The application under development by vteam #67, is an image scanning and indexing desktop application. It was mostly developed by our team since it was in its early phases of evolution when our team took over. It is mainly developed using C#, .NET Framework and SQL Server 2008. It is multilingual and has different modules which allows specific user group to focus on a specific area, like scanning, Quality assurance, Index/auto indexing, exporting. Third Party SDKs used for this feature are:
Initial Requirement [Grouping images on the bases of automatically recognized specific information from the scanned images]:
Client had shared following initial main requirements to add to his existing project which were as follows:
Create a template where user should be able to select a region of image having standard barcode.
During scanning, read each image from specific location which user mentioned in the template, read the barcodes value and group the images, if value matches the template value.
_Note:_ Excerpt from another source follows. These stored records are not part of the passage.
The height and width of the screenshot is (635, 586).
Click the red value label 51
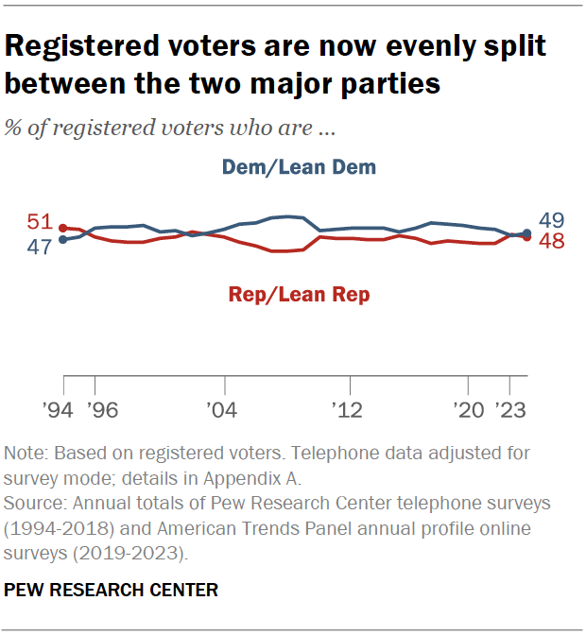(x=38, y=223)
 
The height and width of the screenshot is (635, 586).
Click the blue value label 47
(x=38, y=249)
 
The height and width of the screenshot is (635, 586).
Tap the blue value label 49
(x=551, y=220)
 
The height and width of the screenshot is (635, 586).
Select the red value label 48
(x=551, y=242)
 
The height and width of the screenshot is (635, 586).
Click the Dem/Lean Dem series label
(x=299, y=167)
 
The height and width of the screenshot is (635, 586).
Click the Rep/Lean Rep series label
(x=299, y=295)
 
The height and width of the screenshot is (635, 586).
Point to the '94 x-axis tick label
(x=63, y=411)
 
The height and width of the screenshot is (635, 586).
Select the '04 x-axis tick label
(x=222, y=411)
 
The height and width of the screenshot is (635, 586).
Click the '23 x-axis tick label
(x=512, y=411)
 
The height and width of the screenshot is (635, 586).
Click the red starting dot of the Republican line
(x=63, y=228)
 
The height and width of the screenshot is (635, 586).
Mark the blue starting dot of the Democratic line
(x=63, y=240)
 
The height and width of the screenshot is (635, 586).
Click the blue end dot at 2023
(x=526, y=232)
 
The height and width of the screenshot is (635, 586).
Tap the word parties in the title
(x=387, y=83)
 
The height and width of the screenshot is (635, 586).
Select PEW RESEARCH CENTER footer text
(x=112, y=591)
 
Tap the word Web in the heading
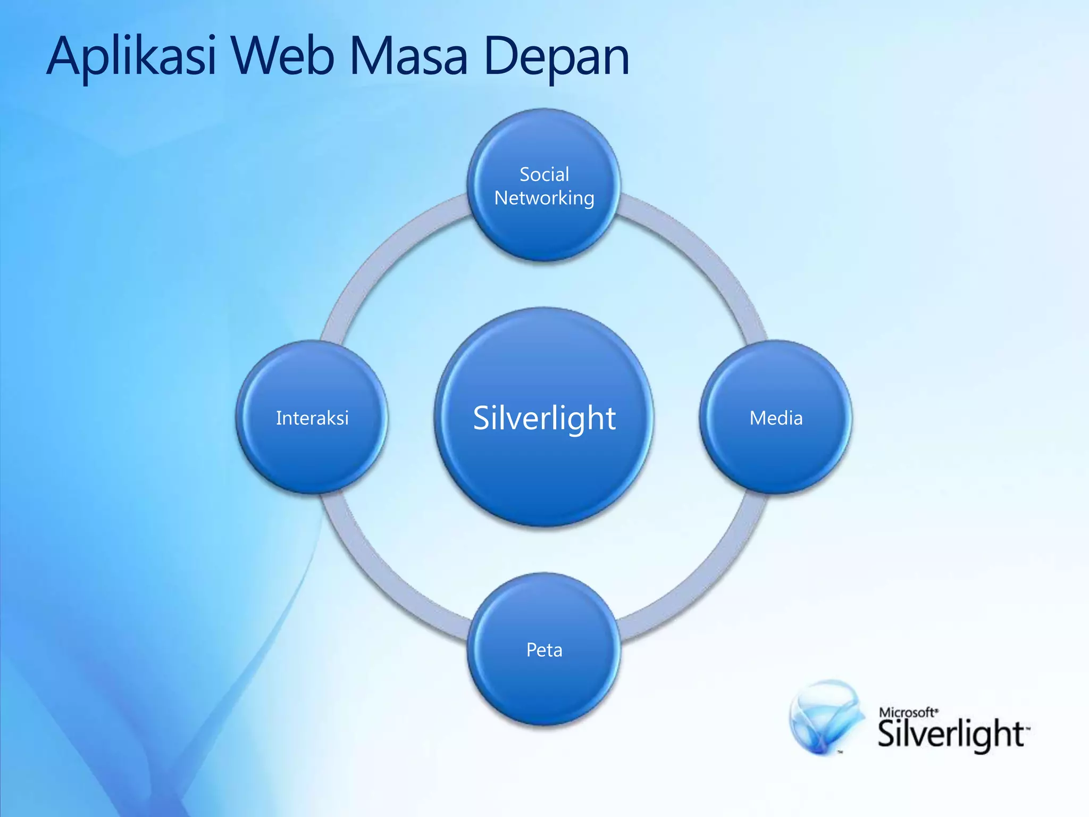tap(282, 56)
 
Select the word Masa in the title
tap(408, 56)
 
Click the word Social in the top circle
tap(544, 174)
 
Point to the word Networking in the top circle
tap(544, 198)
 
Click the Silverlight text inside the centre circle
tap(544, 418)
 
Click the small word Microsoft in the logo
tap(907, 712)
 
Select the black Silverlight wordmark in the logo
tap(951, 735)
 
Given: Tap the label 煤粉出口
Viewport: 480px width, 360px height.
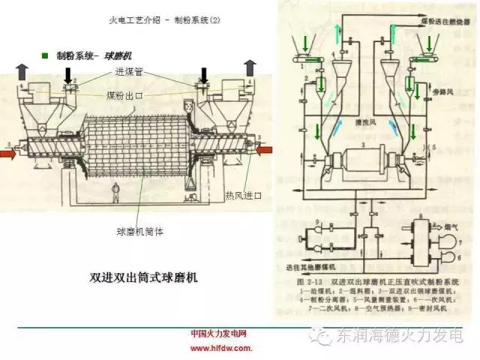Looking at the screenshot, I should [x=124, y=97].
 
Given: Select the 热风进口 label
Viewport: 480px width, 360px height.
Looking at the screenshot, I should [x=243, y=195].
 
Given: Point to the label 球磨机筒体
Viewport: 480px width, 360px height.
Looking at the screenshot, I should [x=140, y=232].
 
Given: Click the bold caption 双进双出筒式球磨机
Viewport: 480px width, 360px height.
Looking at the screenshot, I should [x=142, y=278].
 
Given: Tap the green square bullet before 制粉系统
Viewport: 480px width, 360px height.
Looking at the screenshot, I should [x=45, y=56].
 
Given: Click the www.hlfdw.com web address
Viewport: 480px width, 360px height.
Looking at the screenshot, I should [x=220, y=348].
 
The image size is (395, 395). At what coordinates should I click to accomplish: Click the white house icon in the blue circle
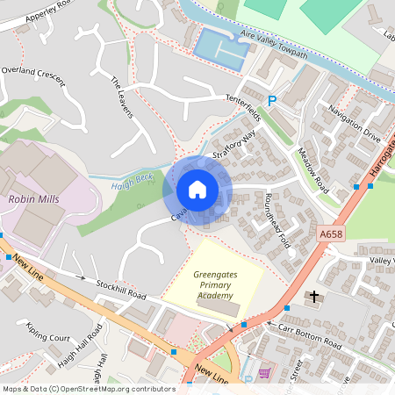[198, 190]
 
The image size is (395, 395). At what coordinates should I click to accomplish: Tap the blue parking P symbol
[271, 103]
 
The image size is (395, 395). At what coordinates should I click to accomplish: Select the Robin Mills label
[33, 199]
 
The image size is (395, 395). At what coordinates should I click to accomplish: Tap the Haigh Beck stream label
[132, 178]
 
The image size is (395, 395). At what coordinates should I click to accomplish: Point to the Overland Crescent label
[33, 75]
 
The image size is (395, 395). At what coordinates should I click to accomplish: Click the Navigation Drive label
[354, 125]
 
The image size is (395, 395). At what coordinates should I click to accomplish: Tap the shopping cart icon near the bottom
[264, 374]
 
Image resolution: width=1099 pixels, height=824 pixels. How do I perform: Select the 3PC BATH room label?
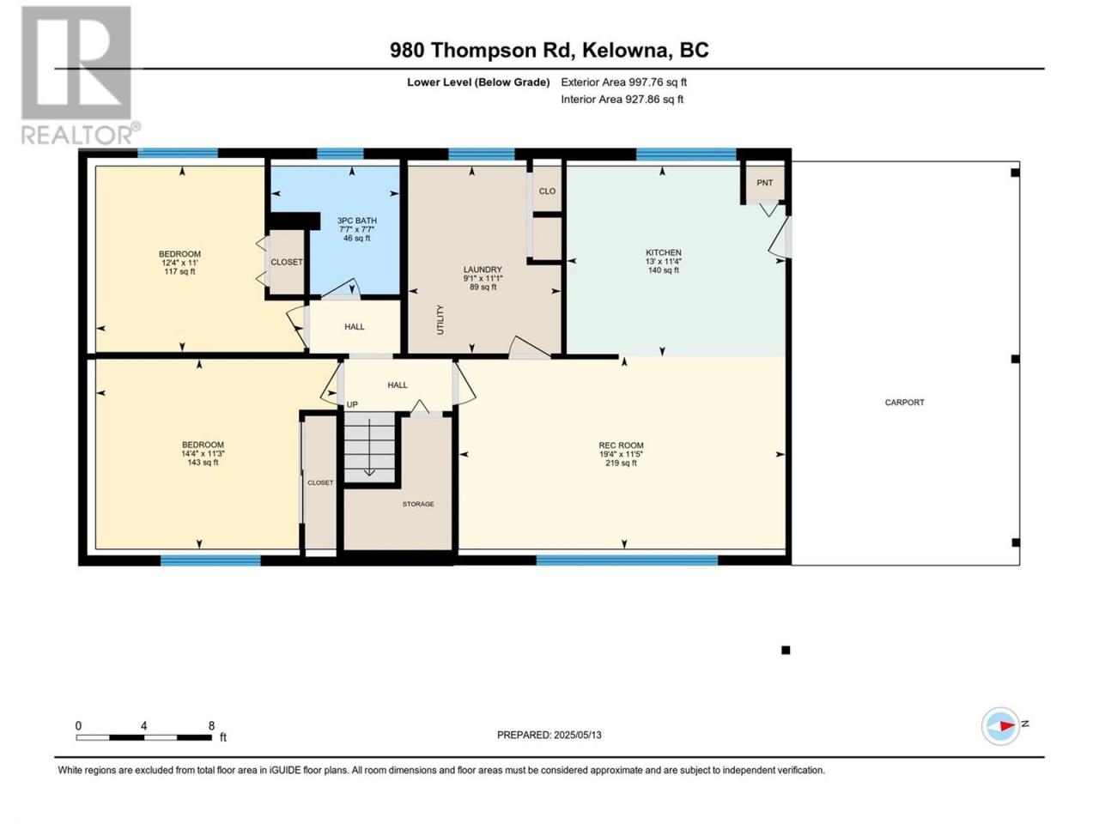tap(356, 229)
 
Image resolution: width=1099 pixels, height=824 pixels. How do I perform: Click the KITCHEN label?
tap(663, 261)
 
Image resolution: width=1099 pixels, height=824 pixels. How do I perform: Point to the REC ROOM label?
tap(621, 454)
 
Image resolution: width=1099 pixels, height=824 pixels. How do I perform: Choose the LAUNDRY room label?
tap(483, 278)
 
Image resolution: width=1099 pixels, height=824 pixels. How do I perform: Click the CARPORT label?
tap(904, 403)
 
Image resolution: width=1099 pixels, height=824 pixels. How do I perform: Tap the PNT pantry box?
tap(764, 183)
Zonal OCR [Initial Template to Read Barcodes]:
An interactive form is designed where user can import/scan images and draw different zones. As soon as a zone is placed on a barcode, it immediately reads the barcode and shows the result at status bar. The key component utilized for this implementation was a third party barcode reader Atalasoft. The requirement was fulfilled but after realizing the ease of using templates, Client asked for advance level templates which should allow reading any area of image instead of only standard barcodes.
Problems & Challenges in reading any area of image:
OCR Engine by IRIS was utilized for reading any area of image but OCR engine’s accuracy varies and depends on lot of factors hence it was very difficult to compare the text read from OCR with user input. Following were major problems:
- OCR engine often inference the characters wrong so problem is with accuracy.
- Sometimes the required information location changes from image to image so zonal OCR does not work.
Accuracy Improvement & Smart Zoning [Advance Level Templates for reading ANY AREA of Image and improving accurac]:
In order to overcome above problems, following techniques and algorithms were applied and a working solution was finally provided by vteams # 67 to Client:
- For improving accuracy, following two algorithms were implemented by vteams # 67 which improved the accuracy to more than 90%.
- An option was introduced where user may set the confidence level. It will consider a match when specific number of recognized text are matched with user input but if there are more than one match then a match with the highest level of confidence will be considered.
- Noise removal algorithm was introduced to clean the noise/unwanted characters to enhance the matching accuracy.
- Image cleanup techniques were used to improve the OCR.
- Smart Zoning was implemented to resolve location changes problem where user needs to create a label and specify the possible locations where its value may exist e.g.; x number of lines up or down, x characters left or right to the label.
- ICR, MICR of IRIS and OMR engines of Atalasoft were incorporated to read specific fonts and text types.
As per Client’s feedback, vteams # 67’s Zonal OCR/Smart Zoning feature is considered better than EMC Captiva Capture, which is very popular and bit costly product from a market leader.